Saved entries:
※

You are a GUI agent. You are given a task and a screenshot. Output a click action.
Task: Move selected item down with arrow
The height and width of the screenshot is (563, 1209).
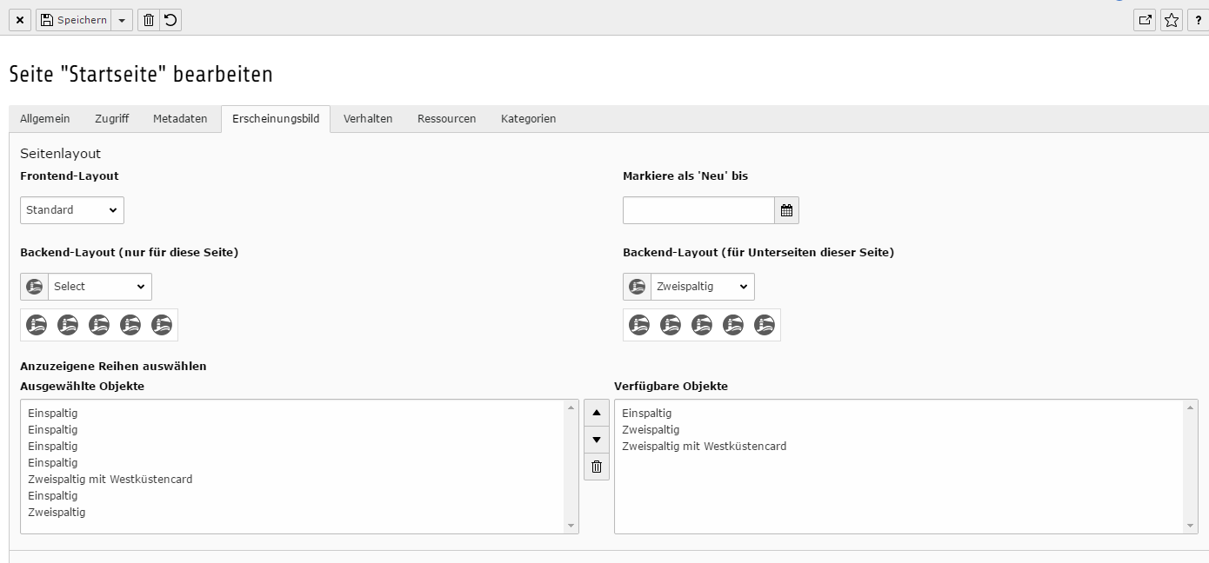596,440

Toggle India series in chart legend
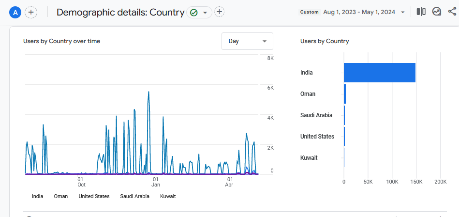click(37, 196)
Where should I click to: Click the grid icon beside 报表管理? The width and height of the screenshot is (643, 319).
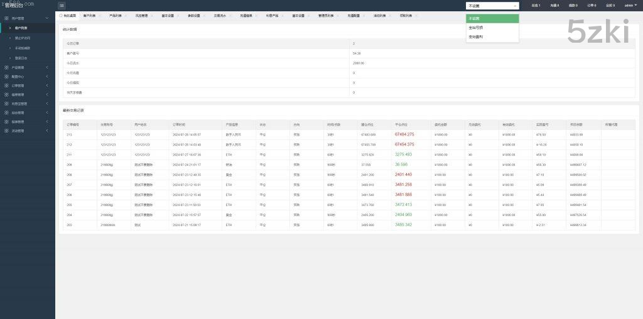coord(7,122)
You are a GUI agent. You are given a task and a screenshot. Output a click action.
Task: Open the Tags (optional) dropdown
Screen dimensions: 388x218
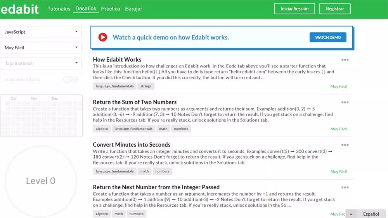[x=41, y=63]
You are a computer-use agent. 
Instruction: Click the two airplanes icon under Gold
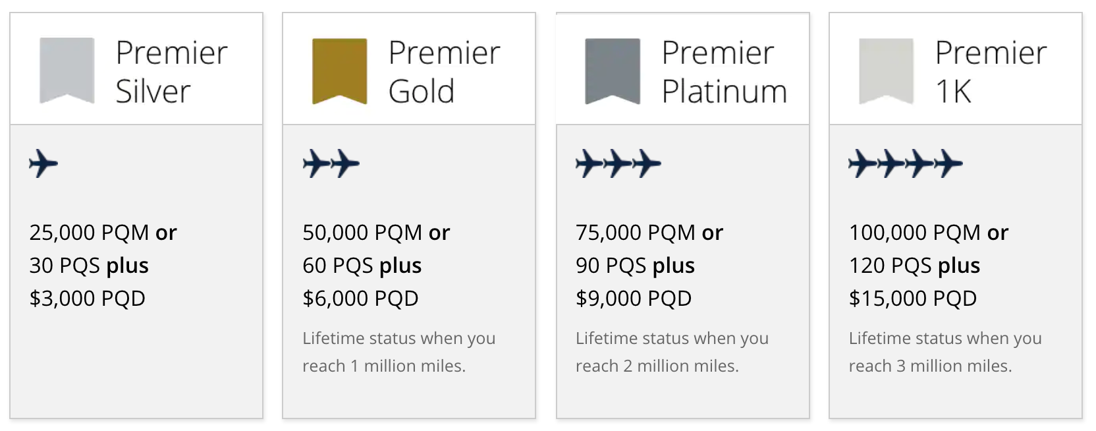pyautogui.click(x=331, y=163)
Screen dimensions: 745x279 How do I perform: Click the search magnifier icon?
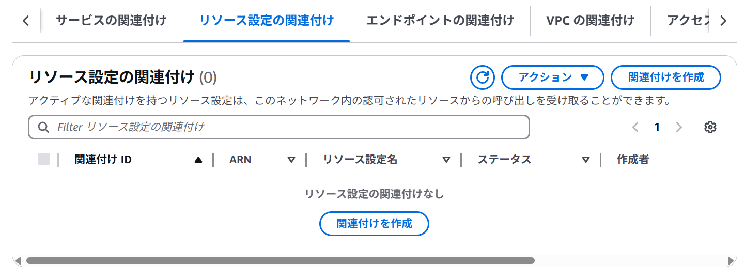point(44,127)
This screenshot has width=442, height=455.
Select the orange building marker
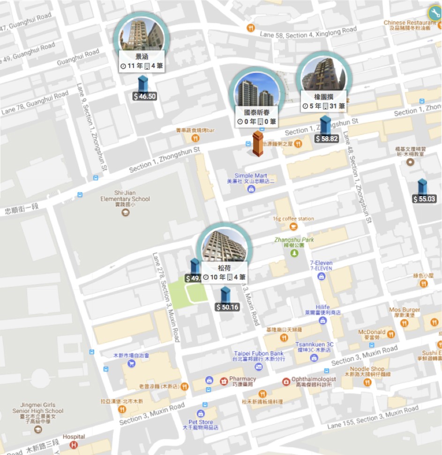(258, 144)
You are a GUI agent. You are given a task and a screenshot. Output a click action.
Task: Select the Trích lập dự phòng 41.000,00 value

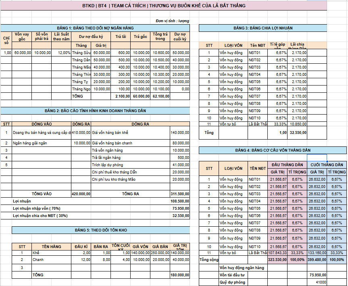[x=180, y=165]
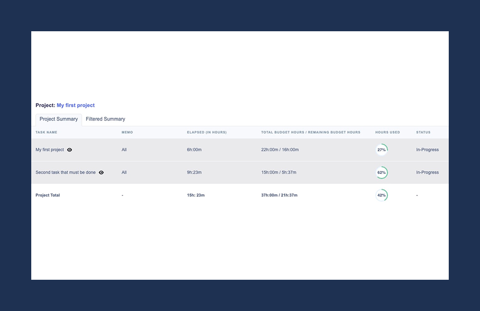Click the TOTAL BUDGET HOURS header

coord(310,132)
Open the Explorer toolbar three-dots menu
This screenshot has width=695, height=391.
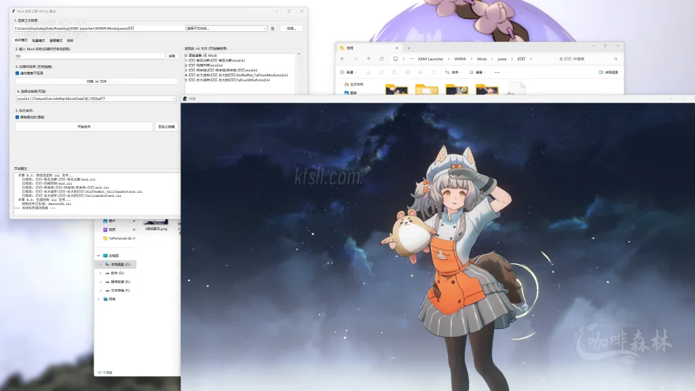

※

What the task asks:
For each line of the entries that contains the word "Open", make a copy.

Response to this exercise:
Task: Open the Tags (optional) dropdown
Open the Explorer toolbar three-dots menu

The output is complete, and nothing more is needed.